The Rights and Duties of Mother and Father
More than one-third of the children born in the United States are born out of wedlock. And in keeping with more and more children being born to unmarried parents, the law regarding parentage (paternity) has recently changed. The Illinois parentage law was comprehensively changed in 2016, based on the Illinois Parentage Act of 2015.
What significance is there in placing the father’s name on the birth certificate?
If it is without the man’s consent, it is of no significance. If it is with his consent it is evidence of paternity, but does not establish paternity. On the other hand, the Voluntary Acknowledgment of Parentage that often accompanies this birth certificate does have critical legal implications. Keep in mind that the law states that the name of the father should not be entered without his consent.
Where the parents are in agreement is there a simplified procedure for establishing paternity?
Yes. This can be accomplished by the signing and witnessing of a voluntary acknowledgment of parentage. The voluntary acknowledgment must be signed by each parent and the signatures of each parent must be witnessed. The statement should also contain the social security numbers of the parents.
This voluntary acknowledgment of paternity may be used as a basis for seeking a child support order without any further legal proceedings to establish paternity. This acknowledgment does not establish an obligation for child support. Child support can only be established by a court order or administrative order by the Illinois HFS.
Did the 2016 law change the required forms for a VAP?

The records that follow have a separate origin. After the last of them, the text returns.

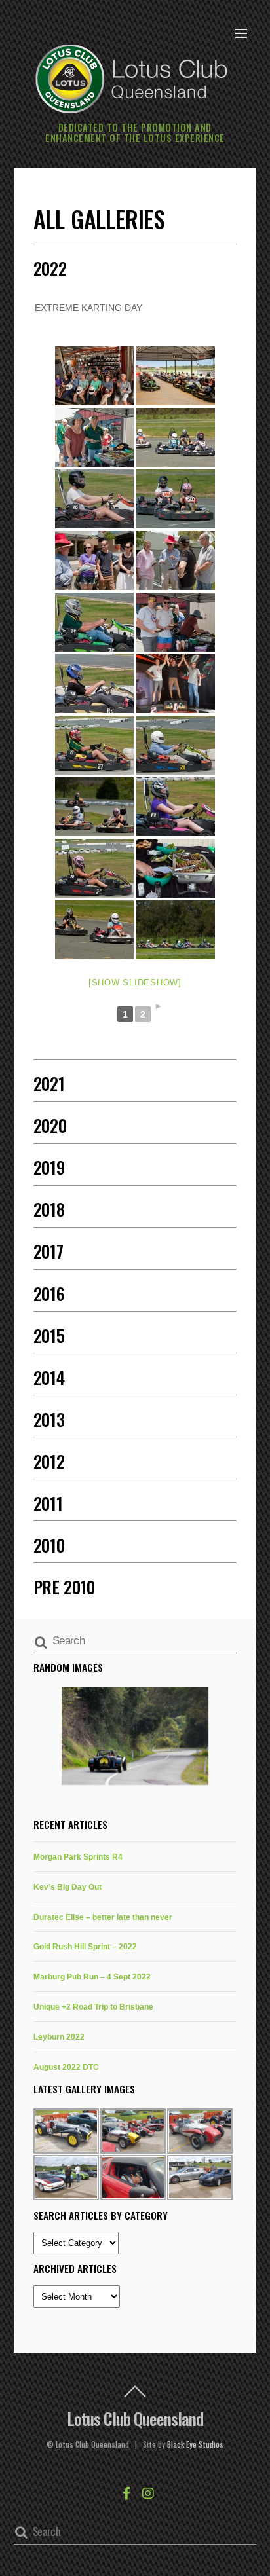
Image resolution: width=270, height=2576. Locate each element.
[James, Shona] (175, 498)
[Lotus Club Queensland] (131, 77)
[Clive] (175, 745)
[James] (94, 498)
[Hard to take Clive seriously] (175, 560)
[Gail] (94, 683)
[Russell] (94, 622)
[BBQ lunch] (175, 868)
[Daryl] (94, 745)
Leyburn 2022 (59, 2037)
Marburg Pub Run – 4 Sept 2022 (92, 1976)
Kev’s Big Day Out (67, 1887)
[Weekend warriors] (175, 375)
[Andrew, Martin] (94, 929)
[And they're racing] (175, 929)
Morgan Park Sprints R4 (78, 1856)
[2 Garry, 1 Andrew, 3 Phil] (175, 683)
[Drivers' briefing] (94, 375)
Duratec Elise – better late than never (102, 1917)
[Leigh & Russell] (94, 437)
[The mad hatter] (94, 560)
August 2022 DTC (66, 2067)
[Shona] (94, 868)
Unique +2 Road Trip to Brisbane (93, 2006)
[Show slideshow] (135, 982)
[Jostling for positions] (175, 437)
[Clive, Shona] (94, 806)
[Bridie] (175, 806)
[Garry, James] (175, 622)
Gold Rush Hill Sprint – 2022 (85, 1946)
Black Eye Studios (195, 2444)
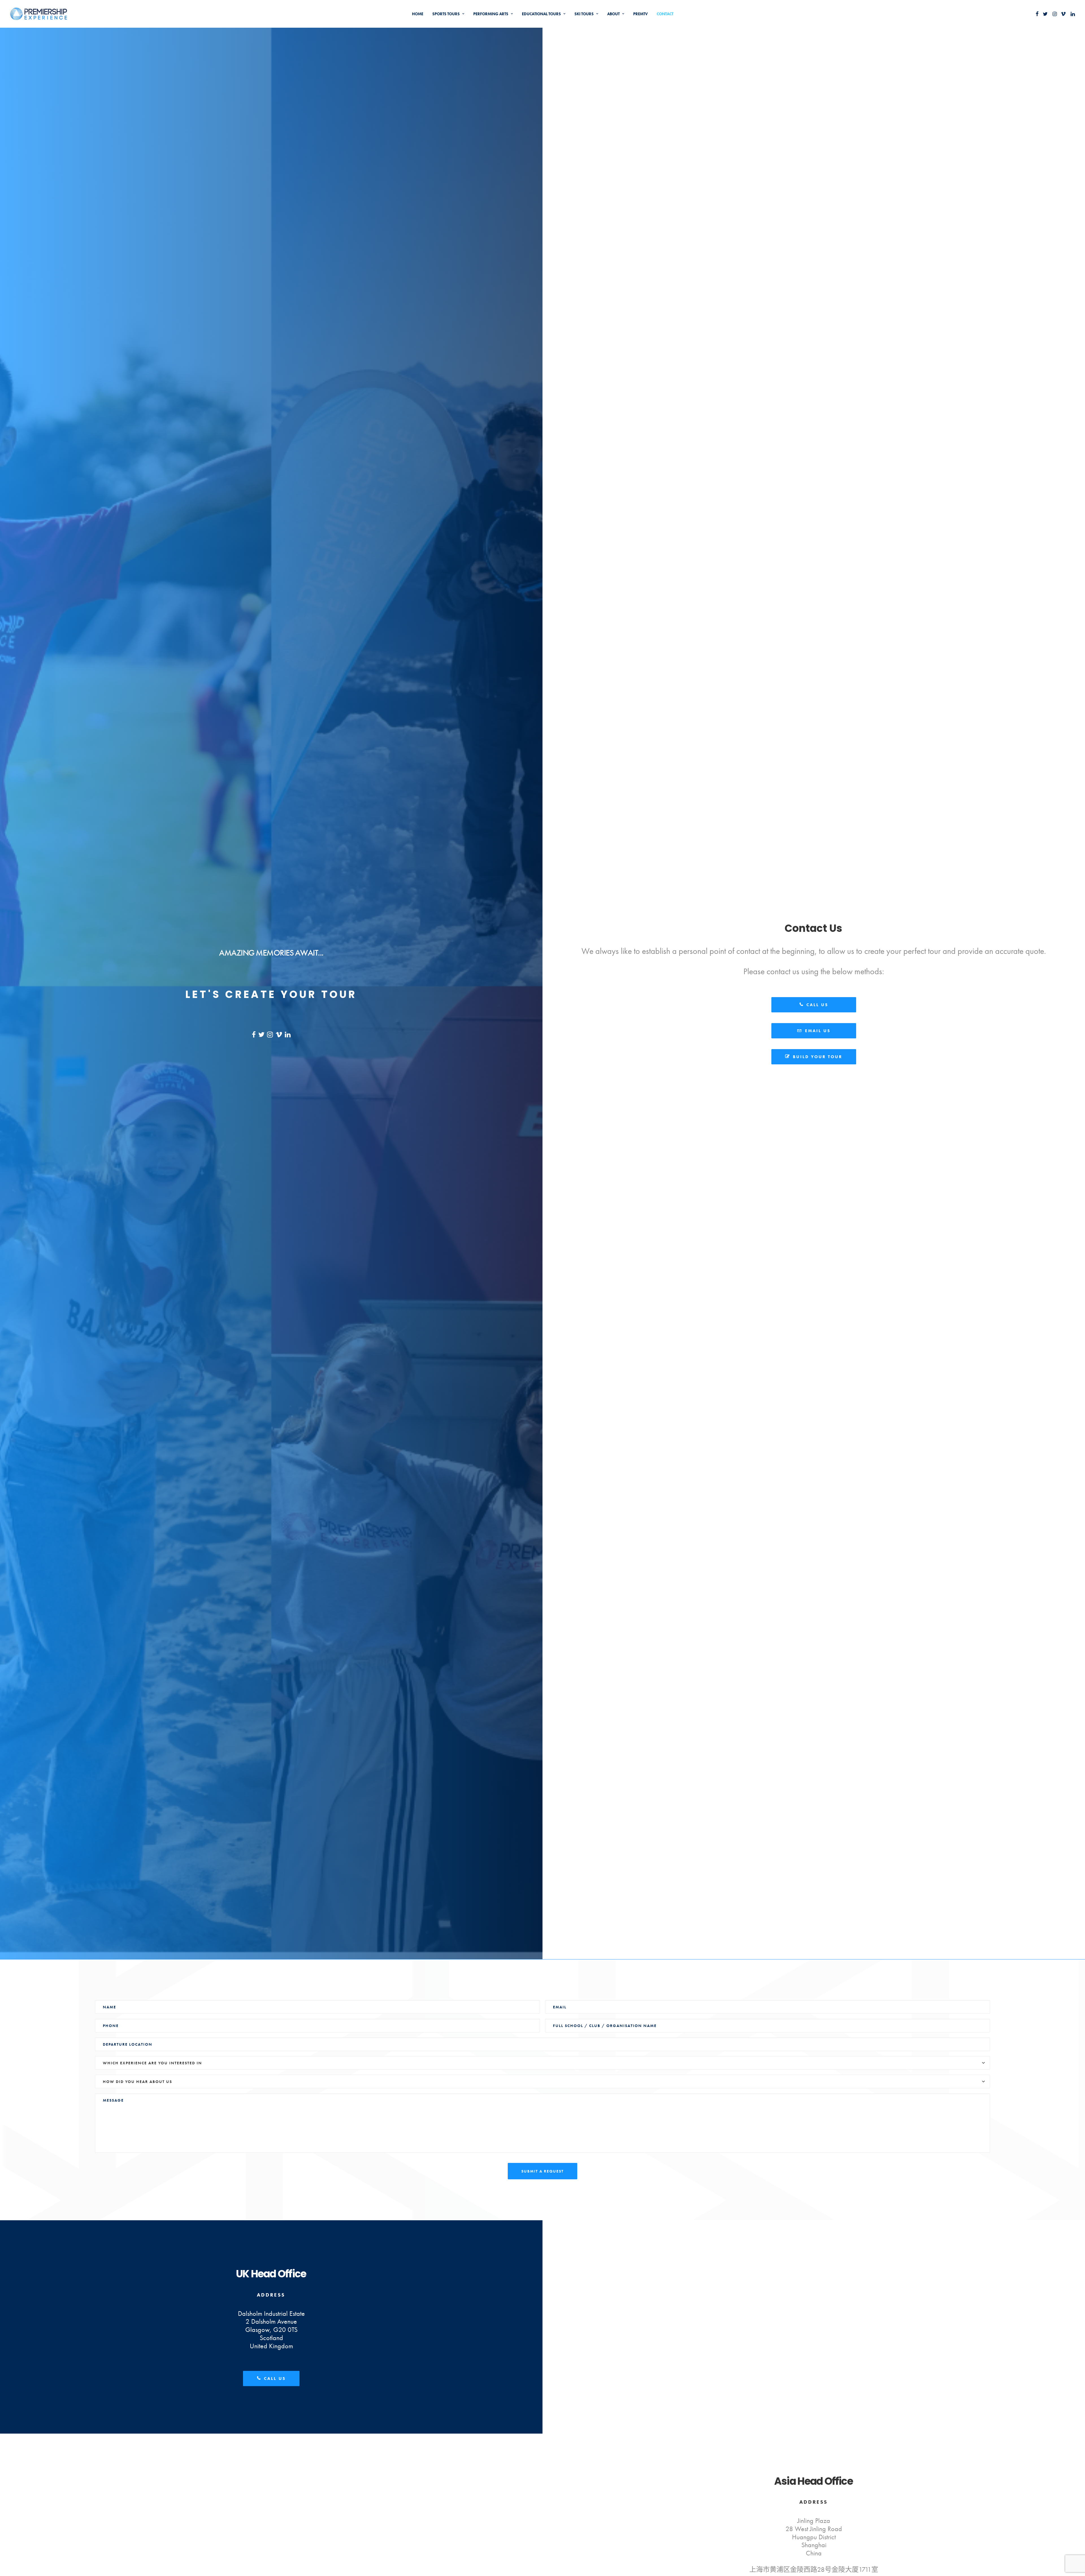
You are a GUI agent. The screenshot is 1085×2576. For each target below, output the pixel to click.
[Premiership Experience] (38, 14)
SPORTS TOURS (446, 13)
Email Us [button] (817, 1031)
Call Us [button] (817, 1005)
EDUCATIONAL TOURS (541, 13)
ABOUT (613, 13)
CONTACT (665, 13)
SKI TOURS (584, 13)
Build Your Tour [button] (817, 1057)
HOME (417, 13)
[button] (1037, 14)
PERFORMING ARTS (490, 13)
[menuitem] (417, 14)
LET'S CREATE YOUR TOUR (271, 994)
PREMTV (640, 13)
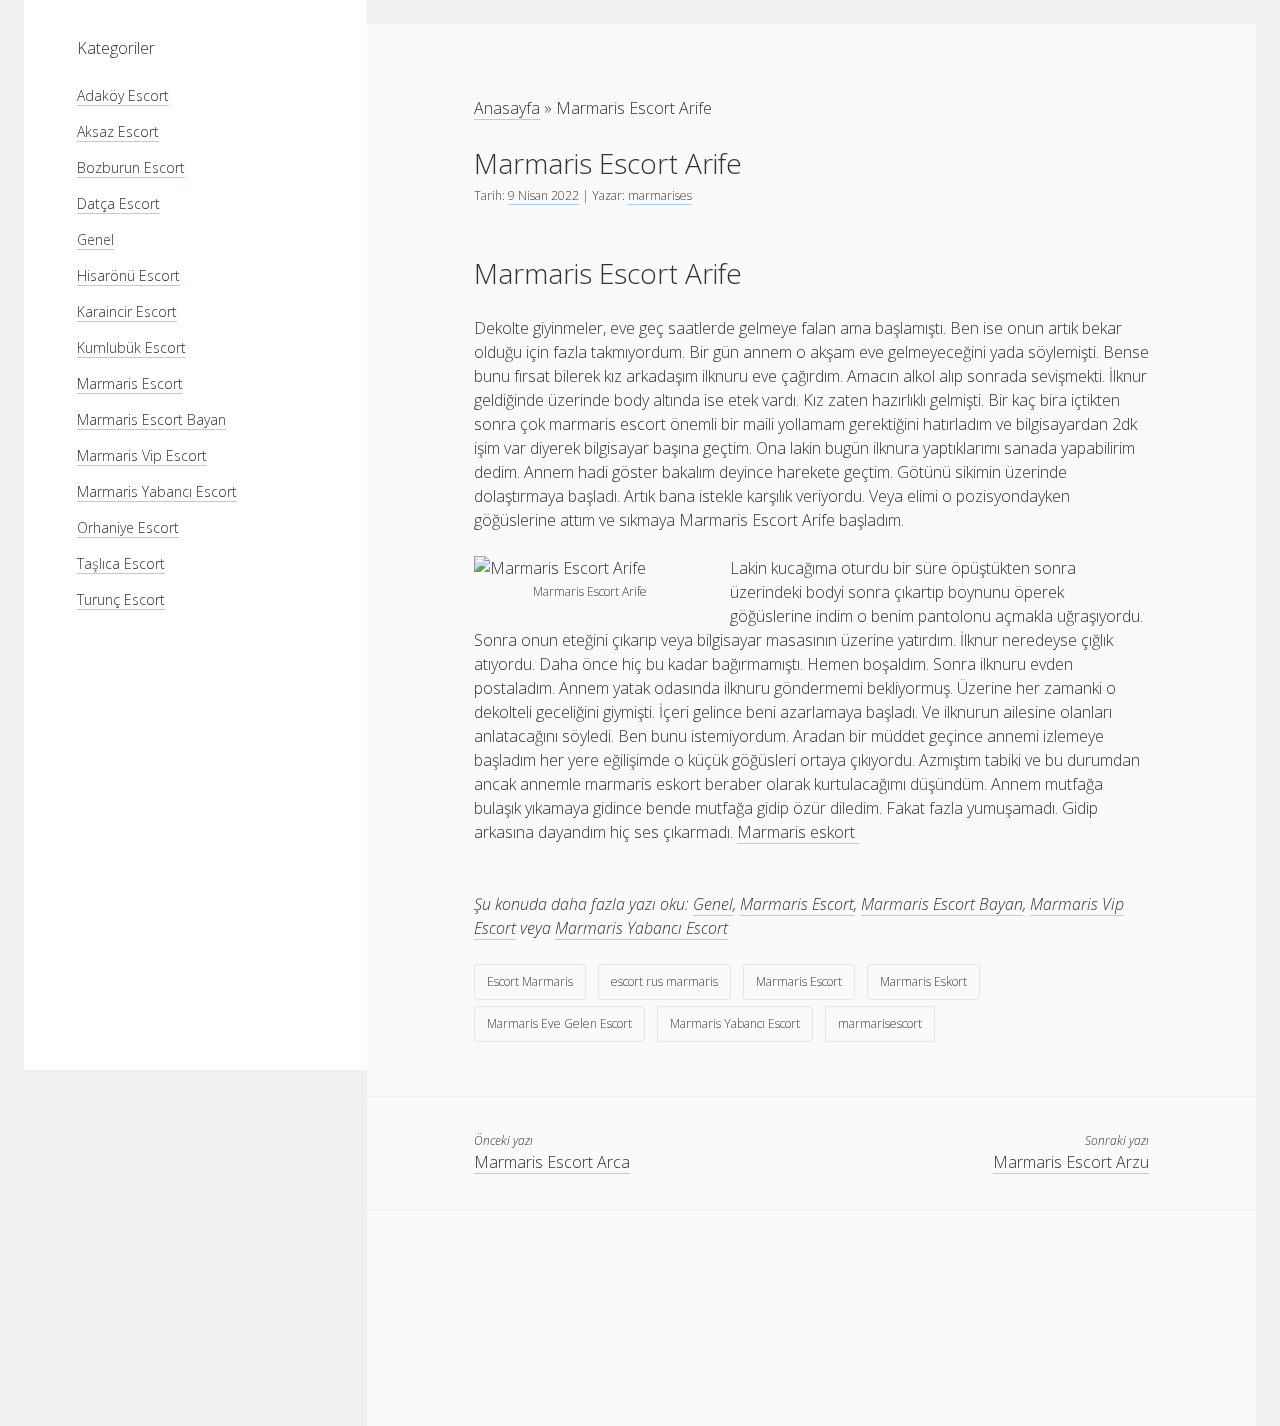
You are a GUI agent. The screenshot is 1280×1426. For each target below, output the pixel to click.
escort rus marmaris (664, 981)
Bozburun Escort (131, 167)
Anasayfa (507, 108)
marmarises (660, 195)
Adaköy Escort (123, 95)
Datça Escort (118, 203)
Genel (95, 239)
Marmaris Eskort (923, 981)
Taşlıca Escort (121, 563)
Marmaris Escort (130, 383)
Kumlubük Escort (131, 347)
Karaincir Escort (127, 311)
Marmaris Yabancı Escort (157, 491)
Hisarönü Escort (128, 275)
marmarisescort (880, 1023)
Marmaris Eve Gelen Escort (559, 1023)
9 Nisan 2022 (543, 195)
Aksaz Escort (118, 131)
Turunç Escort (121, 599)
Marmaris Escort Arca (552, 1162)
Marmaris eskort (798, 832)
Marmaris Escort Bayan (151, 419)
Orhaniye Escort (128, 527)
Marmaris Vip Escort (142, 455)
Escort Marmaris (530, 981)
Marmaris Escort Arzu (1071, 1162)
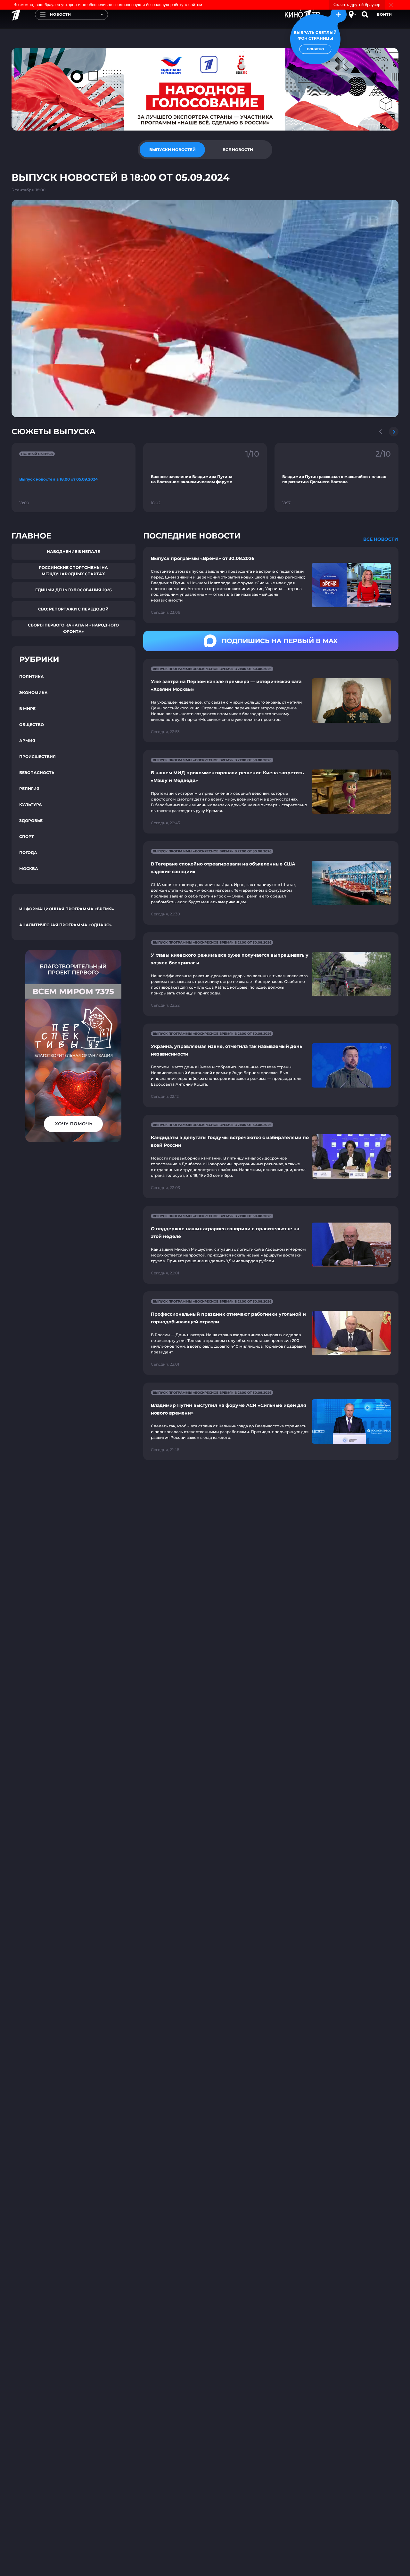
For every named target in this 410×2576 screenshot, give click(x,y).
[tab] (172, 149)
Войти (384, 14)
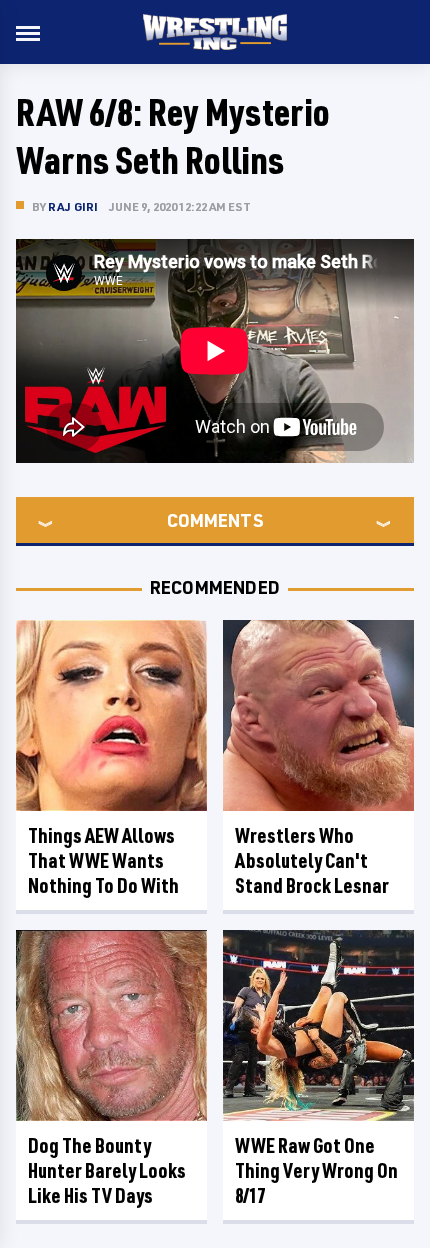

Yes. Due to the new Illinois Parentage Act of 2015, 750 ILCS 46/, the following forms were revised:
- HFS 3416B (Voluntary Acknowledgment of Paternity);
- HFS 3416D (Denial of Parentage); and
- HFS 3416E, (Rescission of Voluntary Acknowledgment of Paternity and/or Denial of Parentage).
But before signing any VAP, one should consult with a lawyer to understand the consequences of doing so.
What is the Putative Father Registry?
To keep from potentially forfeiting his parental rights, a father should register his claim for paternity within 30 days after the child’s birth. See: https://www.putativefather.org/index.aspx
May a father bring court proceedings for “custody” of the child?
Of course so long as you understand that the word “custody” is no longer part of the law. But a father can seek to be named the parent with the majority of the parenting time. There is no gender bias in favor of the mother. The allocation of parenting time and parental responsibilities are determined on what is in the best interest of the child. The same underlying law generally applies regarding what had been referred to as custody — the provisions of the Illinois Marriage and Dissolution of Marriage Act.
Is a father of a child born out of wedlock entitled to “visitation”?
Yes. He may obtain a court order allocating to him parenting time.
How is paternity proved?
The usual method is by DNA testing. But note that there are home paternity tests versus legal paternity testing. A legal test includes verifying participant IDs, witnessed DNA collection by an approved and impartial party, and a strict chain-of-custody process. DNA testing can pinpoint if a man is a child’s father often with a likelihood of 99.9% probability. Paternity testing is now quick and inexpensive. But it is not generally necessary depending on the timing if a voluntary acknowledgment of parentage was properly completed, etc.
How much child support will the court order?
Illinois follows an income shares model. Illinois law considers the income of father and the mother and factors such as whether the non-residential parent has 146 overnights annually. The courts generally, but not always, follow the child support guidelines based on the Illinois income shares model. But keep in mind that before 2017, Illinois law was a simple percentage of the payor’s net income. The term “net income” is defined by the statute. In addition, for younger children there is often an order allocating the division of daycare expenses, extra-curricular expenses, school expenses, and non-covered health care expenses. The parent not allocated primary parenting time is also usually required to maintain health insurance for the child.
I have heard about removal–what does it mean?”
The current term is relocation. In 2016 the law changed in Illinois to provide for relocation of children. The law in Illinois became in essence more complex because there was one set of boundaries for the so called “collar counties” and another for counties outside the collar counties. The collar counties that are subject to the 25 mile rule include McHenry County, Lake County, Kane County, DuPage County, and Cook County. And there is the potential impact of many agreements that may have outlined standards under the previous law. It is critical to consult with a lawyer regarding any issue of relocating a significant distance from the other parent, such as more than 25 miles within the collar counties in order to understand your potential rights and obligations. See the Gitlin Law Firm’s Q&A regarding relocation.
I have primary residential custody of my non-marital child under an older Joint Parenting Agreement. Does Illinois law prevent me from moving out-of-state with the child without permission of the court and the non-custodial parent if I want to move more than 25 miles from him?
Yes, if the court has entered an order for custody and visitation of the non-marital child (now known as a judgment allocating parenting responsibilities as generally outlined in a parenting plan) and if the move is more than a certain number of miles from the child’s then current primary residence to a new residence out of state. This may often happen in counties or other border counties throughout Illinois (such as McHenry County and Lake County) where one may be able to move to Wisconsin.